Potential of fibre metal laminates in root joints of wind energy turbine rotor blades

Abstract

The length of rotor blades is showing continuous growth for future wind energy turbines leading to high bending moments, which must be transferred to the hub by the root section. As the growth of the root diameter is limited by factors such as transportability, motivation to improve the load carrying capacity without changing the geometry is high. Hybridisation with metals shows a possibility to intrinsically increase the bearing strength of fibre-reinforced plastics.
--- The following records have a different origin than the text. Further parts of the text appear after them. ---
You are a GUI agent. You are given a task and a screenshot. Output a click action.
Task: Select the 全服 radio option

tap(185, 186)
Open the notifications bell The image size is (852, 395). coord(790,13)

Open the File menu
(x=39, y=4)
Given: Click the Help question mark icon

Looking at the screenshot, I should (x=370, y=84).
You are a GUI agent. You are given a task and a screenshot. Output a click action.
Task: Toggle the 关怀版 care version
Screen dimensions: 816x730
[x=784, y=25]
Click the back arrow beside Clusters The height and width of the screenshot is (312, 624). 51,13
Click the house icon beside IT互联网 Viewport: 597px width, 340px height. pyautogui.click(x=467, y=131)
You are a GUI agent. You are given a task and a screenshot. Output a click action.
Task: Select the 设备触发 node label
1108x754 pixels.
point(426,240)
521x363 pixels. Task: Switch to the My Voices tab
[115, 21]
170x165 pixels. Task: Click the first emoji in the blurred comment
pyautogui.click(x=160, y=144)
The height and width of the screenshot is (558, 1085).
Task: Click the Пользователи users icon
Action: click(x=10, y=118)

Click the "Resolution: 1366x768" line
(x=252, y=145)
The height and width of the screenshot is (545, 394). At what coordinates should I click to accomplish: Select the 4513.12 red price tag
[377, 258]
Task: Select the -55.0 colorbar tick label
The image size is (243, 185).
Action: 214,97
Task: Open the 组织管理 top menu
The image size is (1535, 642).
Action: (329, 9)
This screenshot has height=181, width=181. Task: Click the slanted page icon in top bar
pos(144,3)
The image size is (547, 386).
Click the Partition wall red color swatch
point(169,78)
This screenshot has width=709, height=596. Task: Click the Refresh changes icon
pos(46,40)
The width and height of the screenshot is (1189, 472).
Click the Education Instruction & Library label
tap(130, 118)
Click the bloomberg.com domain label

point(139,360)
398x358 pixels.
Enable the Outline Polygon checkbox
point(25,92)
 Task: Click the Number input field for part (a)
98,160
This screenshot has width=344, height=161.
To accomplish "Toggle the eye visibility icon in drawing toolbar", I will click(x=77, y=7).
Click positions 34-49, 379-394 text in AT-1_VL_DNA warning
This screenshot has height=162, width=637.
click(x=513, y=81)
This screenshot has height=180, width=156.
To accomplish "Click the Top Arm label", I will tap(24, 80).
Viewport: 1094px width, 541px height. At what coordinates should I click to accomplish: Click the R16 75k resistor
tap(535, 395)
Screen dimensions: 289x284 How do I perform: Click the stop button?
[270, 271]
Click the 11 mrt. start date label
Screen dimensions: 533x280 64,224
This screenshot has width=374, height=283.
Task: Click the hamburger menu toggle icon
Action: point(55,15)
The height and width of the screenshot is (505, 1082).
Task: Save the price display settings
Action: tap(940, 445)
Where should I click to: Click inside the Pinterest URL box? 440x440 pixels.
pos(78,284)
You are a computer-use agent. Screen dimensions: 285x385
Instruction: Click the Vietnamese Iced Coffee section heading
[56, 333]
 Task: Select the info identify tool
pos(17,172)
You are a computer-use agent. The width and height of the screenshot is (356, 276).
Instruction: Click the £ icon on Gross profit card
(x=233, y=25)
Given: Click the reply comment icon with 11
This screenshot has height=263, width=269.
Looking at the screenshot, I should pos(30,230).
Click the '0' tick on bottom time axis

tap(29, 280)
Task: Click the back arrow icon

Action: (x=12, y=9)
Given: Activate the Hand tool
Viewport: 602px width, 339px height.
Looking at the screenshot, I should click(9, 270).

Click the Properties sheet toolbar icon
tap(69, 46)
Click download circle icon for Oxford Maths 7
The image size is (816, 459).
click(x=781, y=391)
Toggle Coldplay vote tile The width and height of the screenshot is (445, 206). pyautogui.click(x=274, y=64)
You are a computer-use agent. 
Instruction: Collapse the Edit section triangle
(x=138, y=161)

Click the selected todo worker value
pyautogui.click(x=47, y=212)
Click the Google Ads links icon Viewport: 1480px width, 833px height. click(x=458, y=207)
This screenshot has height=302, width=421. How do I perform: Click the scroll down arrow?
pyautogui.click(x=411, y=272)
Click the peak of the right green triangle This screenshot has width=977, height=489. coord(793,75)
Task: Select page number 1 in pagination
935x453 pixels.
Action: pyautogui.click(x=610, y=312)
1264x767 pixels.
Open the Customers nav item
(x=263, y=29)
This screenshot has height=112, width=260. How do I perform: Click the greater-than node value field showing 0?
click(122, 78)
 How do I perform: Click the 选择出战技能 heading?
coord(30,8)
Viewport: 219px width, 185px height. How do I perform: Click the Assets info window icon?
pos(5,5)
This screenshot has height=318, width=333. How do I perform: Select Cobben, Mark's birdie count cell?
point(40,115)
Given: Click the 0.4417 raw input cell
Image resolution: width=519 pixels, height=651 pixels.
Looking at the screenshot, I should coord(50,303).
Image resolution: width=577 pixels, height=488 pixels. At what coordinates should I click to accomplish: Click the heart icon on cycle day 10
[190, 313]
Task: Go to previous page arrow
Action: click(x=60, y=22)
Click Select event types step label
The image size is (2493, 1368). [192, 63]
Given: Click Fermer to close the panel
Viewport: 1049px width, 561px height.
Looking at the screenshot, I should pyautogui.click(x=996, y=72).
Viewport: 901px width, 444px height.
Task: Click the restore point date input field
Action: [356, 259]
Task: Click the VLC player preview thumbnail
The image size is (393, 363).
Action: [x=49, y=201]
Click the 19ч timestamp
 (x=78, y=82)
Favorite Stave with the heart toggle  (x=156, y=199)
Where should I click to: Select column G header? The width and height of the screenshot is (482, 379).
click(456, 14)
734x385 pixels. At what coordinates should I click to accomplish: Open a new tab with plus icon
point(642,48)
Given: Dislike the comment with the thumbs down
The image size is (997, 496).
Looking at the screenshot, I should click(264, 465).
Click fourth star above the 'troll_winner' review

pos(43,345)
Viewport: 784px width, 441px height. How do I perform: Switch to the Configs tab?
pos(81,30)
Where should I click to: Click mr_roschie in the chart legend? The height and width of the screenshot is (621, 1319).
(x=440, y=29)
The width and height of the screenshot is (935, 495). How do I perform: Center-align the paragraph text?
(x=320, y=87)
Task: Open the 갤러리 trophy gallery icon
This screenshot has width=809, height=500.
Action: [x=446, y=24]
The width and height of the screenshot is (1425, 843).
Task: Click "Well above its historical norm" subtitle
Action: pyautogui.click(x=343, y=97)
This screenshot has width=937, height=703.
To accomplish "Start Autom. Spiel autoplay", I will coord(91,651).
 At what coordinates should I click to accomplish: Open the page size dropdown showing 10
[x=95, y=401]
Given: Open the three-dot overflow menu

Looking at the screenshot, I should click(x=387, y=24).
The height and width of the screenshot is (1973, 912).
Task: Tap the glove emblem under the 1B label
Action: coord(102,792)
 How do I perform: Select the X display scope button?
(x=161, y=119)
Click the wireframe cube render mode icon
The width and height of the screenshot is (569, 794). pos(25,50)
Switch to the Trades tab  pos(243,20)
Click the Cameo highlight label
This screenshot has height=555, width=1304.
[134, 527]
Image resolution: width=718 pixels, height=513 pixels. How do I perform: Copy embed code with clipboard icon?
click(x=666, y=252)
This publication presents experimental investigations into hybrid laminates to be used in so-called T-joints for connecting rotor blades to the hub of the nacelle of a wind energy turbine. An overview is given about the bearing strength of several material combinations hybridising glass- and carbon fibre-reinforced plastics (GFRP, CFRP) with aluminium, titanium and steel alloys. A GFRP-steel-hybrid can be identified as a material with a high reinforcing effect even for low amounts of steel. A hybrid T-joint demonstrator is manufactured by resin infusion and tested under static tension. In comparison with a GFRP reference, a joining strength increase of about 33% is achieved for a steel content of 3%. Further coupon level tests reveal a weak spot in the transition zone between the monolithic GFRP region and full hybrid region as the static and fatigue resistance clearly decreases in comparison with monolithic GFRP and full hybrid references.